Uniper SE’s labor representatives are ramping up the pressure on the German government to decide against an outright sale and instead list the utility on the stock market.
“We understand that there are again candidates expressing interest in a takeover of Uniper,” Harald Seegatz, head of Uniper’s workers council, told Bloomberg News in an emailed statement. “We consider any further takeover attempt a hostile act against the interests of employees and unions, which we will vehemently oppose.”
Uniper, once Germany’s largest importer of Russian gas, was nationalized at the height of Europe’s energy crisis after Moscow halted pipeline supplies. The former government began the process of paring its stake in the company last year, stating a sale via the capital market was its preferred option while also examining off-market alternatives.
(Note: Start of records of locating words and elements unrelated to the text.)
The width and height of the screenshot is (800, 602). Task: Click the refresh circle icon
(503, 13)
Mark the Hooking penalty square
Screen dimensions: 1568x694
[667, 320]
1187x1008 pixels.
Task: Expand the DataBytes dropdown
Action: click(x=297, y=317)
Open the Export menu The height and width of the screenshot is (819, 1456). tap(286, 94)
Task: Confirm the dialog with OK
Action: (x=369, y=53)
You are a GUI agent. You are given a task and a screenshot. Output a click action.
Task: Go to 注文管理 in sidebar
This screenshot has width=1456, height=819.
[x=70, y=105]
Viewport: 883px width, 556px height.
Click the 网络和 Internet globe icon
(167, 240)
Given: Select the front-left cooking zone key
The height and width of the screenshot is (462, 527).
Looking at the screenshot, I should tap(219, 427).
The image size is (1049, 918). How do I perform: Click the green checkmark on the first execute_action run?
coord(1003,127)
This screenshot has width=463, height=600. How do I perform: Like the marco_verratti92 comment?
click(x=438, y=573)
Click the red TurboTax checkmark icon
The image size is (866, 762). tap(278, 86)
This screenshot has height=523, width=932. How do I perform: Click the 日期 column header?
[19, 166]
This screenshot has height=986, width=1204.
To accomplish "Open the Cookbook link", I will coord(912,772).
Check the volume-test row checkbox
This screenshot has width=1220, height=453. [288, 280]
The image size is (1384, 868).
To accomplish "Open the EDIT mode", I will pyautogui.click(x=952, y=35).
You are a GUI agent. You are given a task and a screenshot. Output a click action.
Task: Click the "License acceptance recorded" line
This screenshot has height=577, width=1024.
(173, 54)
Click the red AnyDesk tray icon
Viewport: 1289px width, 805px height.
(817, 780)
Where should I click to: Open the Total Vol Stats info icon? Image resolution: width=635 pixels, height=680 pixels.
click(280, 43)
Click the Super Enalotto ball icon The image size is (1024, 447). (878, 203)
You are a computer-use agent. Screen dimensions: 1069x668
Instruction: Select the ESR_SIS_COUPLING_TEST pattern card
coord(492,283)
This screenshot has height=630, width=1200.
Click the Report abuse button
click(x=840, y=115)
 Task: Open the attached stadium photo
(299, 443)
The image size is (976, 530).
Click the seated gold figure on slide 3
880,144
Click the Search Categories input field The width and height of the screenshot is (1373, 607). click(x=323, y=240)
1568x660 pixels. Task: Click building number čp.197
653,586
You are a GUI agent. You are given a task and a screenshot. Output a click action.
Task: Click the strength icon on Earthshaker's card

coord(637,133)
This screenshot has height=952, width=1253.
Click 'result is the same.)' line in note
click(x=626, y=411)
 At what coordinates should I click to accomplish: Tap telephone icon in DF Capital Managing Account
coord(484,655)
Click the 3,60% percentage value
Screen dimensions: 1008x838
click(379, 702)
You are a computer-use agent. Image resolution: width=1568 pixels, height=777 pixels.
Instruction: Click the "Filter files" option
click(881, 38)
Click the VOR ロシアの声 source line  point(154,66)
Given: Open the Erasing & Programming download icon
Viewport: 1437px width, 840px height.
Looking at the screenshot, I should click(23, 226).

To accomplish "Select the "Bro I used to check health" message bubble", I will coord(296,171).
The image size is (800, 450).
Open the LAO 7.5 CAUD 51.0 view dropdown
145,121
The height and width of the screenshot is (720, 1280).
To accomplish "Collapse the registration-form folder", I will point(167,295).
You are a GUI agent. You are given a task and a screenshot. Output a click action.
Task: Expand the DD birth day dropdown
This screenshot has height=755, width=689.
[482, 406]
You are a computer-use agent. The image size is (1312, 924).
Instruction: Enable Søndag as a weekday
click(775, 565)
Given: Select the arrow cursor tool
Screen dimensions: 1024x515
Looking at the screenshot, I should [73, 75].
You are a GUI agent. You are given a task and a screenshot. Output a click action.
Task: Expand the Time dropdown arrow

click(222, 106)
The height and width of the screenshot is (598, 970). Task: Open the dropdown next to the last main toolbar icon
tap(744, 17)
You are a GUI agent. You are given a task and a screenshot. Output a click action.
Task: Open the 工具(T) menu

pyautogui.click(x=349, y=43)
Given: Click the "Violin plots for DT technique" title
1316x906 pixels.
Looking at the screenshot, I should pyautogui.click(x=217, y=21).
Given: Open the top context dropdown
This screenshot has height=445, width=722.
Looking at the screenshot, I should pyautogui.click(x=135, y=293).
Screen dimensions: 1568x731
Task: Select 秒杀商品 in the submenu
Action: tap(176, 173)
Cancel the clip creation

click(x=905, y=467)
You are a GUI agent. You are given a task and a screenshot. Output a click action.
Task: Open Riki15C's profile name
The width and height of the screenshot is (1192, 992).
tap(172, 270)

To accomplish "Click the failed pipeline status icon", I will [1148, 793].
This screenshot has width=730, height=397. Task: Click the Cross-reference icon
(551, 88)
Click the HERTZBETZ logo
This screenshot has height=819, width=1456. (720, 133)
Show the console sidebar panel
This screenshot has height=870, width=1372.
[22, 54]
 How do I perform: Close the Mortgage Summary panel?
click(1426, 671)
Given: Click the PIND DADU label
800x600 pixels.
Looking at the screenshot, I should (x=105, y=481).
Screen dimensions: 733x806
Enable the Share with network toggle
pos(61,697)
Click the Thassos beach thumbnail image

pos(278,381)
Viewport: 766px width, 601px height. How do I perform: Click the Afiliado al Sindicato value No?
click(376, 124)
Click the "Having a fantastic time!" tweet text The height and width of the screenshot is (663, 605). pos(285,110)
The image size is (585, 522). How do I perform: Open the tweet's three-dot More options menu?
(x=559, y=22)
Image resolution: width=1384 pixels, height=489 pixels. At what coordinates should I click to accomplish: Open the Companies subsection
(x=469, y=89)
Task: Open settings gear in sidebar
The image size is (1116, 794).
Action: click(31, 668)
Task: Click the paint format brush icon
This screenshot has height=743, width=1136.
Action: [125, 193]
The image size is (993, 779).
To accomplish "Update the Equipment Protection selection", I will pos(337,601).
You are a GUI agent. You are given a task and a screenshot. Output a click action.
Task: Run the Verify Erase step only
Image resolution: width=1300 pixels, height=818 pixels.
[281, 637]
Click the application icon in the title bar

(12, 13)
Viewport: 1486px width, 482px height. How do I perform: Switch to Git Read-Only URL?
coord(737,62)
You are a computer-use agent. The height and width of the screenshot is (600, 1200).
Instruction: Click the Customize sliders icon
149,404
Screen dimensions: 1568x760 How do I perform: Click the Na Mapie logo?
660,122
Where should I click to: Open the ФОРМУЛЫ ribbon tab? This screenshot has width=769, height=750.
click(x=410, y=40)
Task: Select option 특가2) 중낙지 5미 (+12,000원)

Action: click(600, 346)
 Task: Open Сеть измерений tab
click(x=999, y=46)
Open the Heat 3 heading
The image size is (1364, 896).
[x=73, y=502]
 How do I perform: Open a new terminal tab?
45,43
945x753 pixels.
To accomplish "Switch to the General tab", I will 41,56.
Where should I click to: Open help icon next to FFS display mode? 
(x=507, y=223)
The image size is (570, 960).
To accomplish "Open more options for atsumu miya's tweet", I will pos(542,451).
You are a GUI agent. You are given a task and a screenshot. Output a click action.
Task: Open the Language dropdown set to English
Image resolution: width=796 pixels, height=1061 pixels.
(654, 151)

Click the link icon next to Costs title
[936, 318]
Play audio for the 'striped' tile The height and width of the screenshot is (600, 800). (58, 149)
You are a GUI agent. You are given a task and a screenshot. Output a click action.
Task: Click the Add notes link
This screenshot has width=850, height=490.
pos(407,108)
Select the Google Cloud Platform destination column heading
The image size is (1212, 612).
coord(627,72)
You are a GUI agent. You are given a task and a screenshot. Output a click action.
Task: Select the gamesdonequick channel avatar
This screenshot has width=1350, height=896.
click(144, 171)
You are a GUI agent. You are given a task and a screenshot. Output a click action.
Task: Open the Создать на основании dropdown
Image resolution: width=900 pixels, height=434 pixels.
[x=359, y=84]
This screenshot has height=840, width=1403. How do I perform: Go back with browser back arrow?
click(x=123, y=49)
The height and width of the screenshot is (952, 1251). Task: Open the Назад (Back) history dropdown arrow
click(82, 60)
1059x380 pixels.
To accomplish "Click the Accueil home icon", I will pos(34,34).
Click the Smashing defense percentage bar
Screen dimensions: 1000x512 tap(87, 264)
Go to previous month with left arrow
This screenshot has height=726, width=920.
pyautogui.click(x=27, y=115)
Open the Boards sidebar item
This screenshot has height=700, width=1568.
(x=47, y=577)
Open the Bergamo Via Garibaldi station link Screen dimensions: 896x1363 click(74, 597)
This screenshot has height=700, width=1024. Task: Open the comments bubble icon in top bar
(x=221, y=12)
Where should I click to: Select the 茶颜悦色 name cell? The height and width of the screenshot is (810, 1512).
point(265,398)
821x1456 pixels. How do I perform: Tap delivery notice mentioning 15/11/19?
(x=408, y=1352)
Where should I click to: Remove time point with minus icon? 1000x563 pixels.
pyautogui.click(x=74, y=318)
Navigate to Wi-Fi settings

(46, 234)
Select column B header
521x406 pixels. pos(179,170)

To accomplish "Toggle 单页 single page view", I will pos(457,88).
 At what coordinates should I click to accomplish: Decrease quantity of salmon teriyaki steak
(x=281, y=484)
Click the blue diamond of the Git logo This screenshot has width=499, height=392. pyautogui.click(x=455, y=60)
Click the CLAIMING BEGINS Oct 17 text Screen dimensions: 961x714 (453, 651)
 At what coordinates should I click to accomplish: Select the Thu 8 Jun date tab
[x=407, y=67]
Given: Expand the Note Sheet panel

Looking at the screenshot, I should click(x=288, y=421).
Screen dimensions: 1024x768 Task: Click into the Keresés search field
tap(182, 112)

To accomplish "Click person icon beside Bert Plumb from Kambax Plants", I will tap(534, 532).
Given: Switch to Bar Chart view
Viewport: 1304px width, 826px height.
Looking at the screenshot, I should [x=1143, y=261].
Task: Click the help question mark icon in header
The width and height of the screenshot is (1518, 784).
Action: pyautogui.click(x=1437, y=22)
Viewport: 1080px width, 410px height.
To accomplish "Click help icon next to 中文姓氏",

Under European Union law, the state must reduce its stake to no more than 25 percent plus one share by the end of 2028.
Seegatz added Germany’s government should have a strong interest in ruling out a hostile takeover against the explicit wishes of the employees from the outset. “We are firmly convinced that an IPO, with the federal government retaining a remaining 25 percent stake, is the right way to safeguard the interests of the Federal Republic, the employees and all other stakeholders.”
His remarks come after the workers council and influential trade unions Verdi and IGBCE last month sent a joint letter to several German ministers voicing opposition to a potential sale.
Uniper declined to comment on the statement.